Pluralismo

O pluralismo religioso da Congregação Israelita Paulista parece ser uma vocação, marcada desde o início da sua história.
Nos anos 1930, dos cerca de 40 mil judeus alemães que chegaram ao Brasil, refugiados da Alemanha nazista, cerca de 20 mil escolheu viver em São Paulo, em boa parte um grupo de pessoas instruídas, de rica bagagem intelectual e judaica, em boa parte profissionais liberais e homens de negócios das classes média e alta alemãs. Entre eles estava o rabino Fritz Pinkuss, de abençoada memória. Pinkuss, que antes era rabino de Heidelberg, esta disposto a reorganizar a sua vida religiosa e a de tantos imigrantes em terras brasileiras.
Segundo o artigo “Mulheres judias que marcaram época (Rachel Mizrahi, Revista Morashá, setembro de 2004), naquela época a comunidade judaica contava com serviços beneficentes de famílias que por aqui aportaram nas décadas anteriores. Entre elas destaca-se a figura de Céline (Ort) Levy, de origem ashkenazi, porém pertencente à comunidade sefaradi por parte de seu marido, Sylvain Levy. Céline, que além do francês, entendia o alemão, encarregou-se de recepcionar imigrantes asquenazis que chegavam da Alemanha nazista,a partir dos anos 30. Foi ela quem providenciou o salão da antiga Sinagoga da Abolição para os primeiros serviços religiosos. Sem se preocupar com as origens culturais ou diferenças filosóficas dos imigrantes, Céline trabalhou para aproximar os rabinos Fritz Pinkuss, de tradição liberal, e Jacob Mazaltov, então responsável pela condução religiosa da Sinagoga Israelita Brasileira do Rito Português. Mais adiante, em 1936, o rabino Fritz Pinkuss constituiu a Congregação Israelita Paulista, apoiado por algumas famílias ashkenazis — como os Teperman, os Mindlin, os Lafer, os Grinberg e os Klabin, entre outras.

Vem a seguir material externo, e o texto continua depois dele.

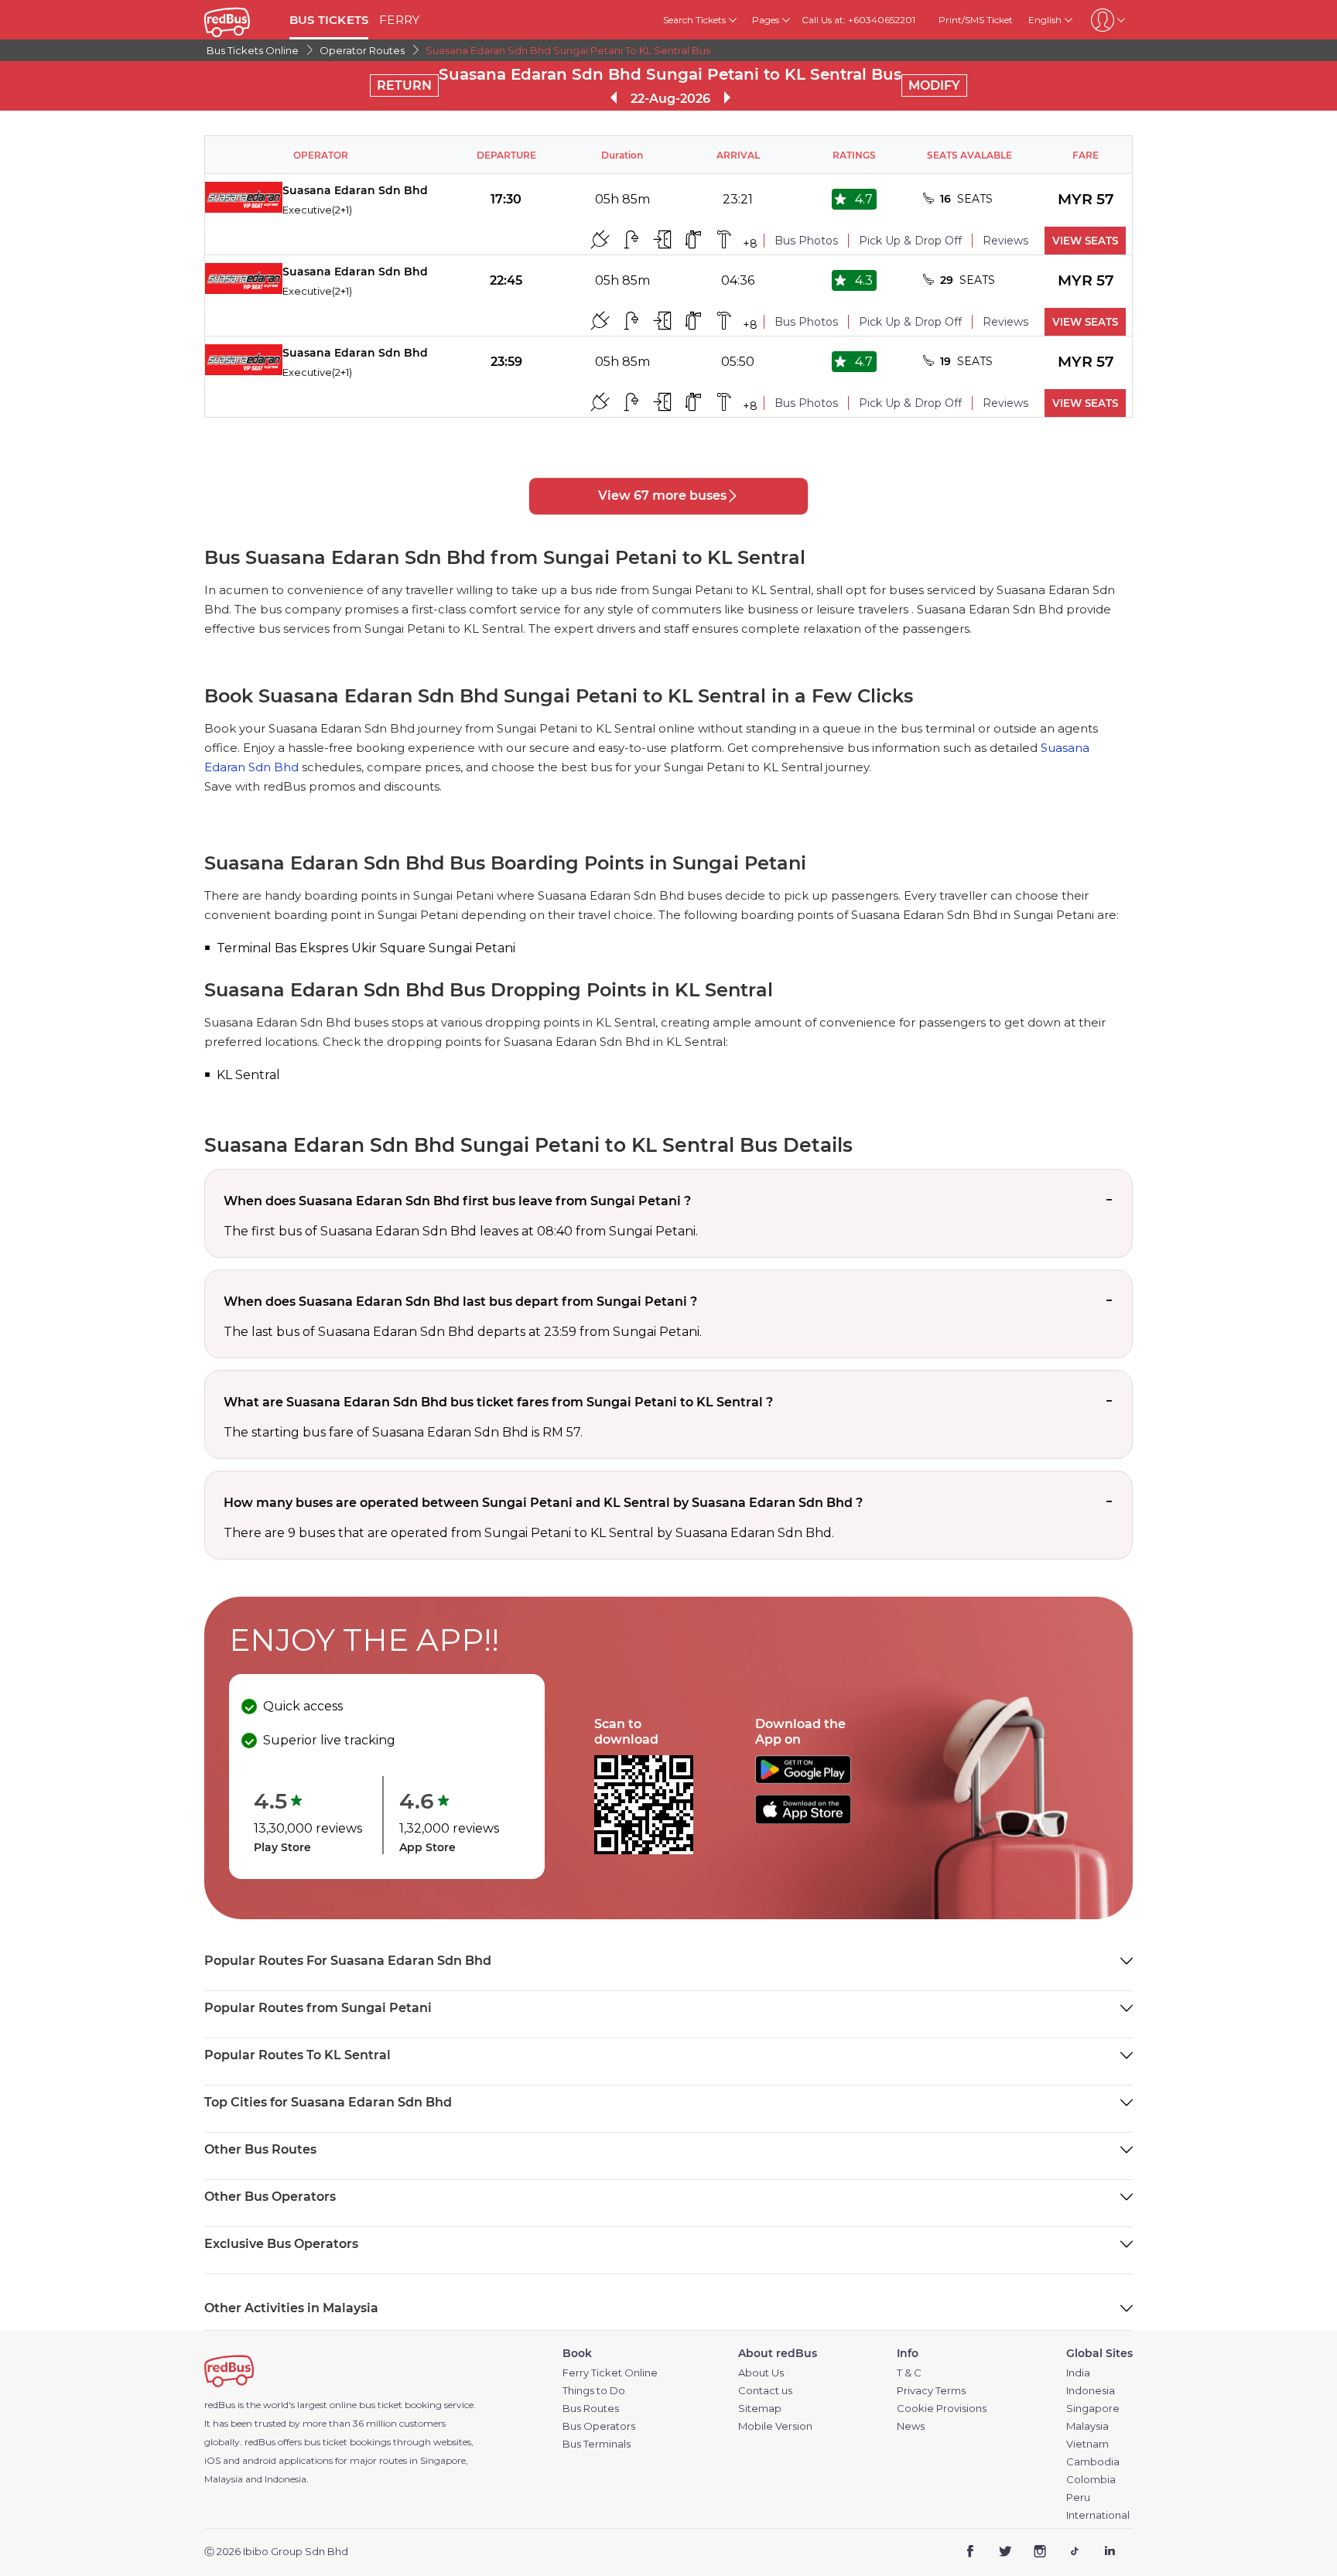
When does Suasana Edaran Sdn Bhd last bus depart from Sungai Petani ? (460, 1301)
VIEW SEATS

Ao longo destes mais de 70 anos de existência, com uma visão ampla de mundo e pluralista de judaísmo, a CIP cresceu e se tornou a maior congregação judaica da América Latina. Ao lado e depois do rabino Pinkuss z´l, a CIP, que já teve em sua época um importante núcleo ortodoxo, contou também com rabinos de formação ortodoxa, conservadora e reformista, que muito contribuíram e contribuem para a formação da identidade da congregação.
Nas palavras do rabino Henry Sobel, rabino da CIP de 1970 a 2007 e que marcou época na história da congregação, “não há palavras que expressem adequadamente nossa gratidão aos fundadores da Congregação Israelita Paulista. Seu exemplo de coragem, esperança e fé nos inspira até hoje, e certamente continuará inspirando as futuras gerações da CIP… nós, os sucessores, estamos decididos a preservar, consolidar e levar adiante a obra que nos foi legada. Temos como diretriz a célebre frase do filósofo dinamarquês Soren Kierkegaard: A vida só pode ser compreendida olhando-se para trás; mas só pode ser vivida olhando-se para frente. Assim o é com a vida da nossa Congregação.” (Revista CIP – 65 Anos, março de 2002).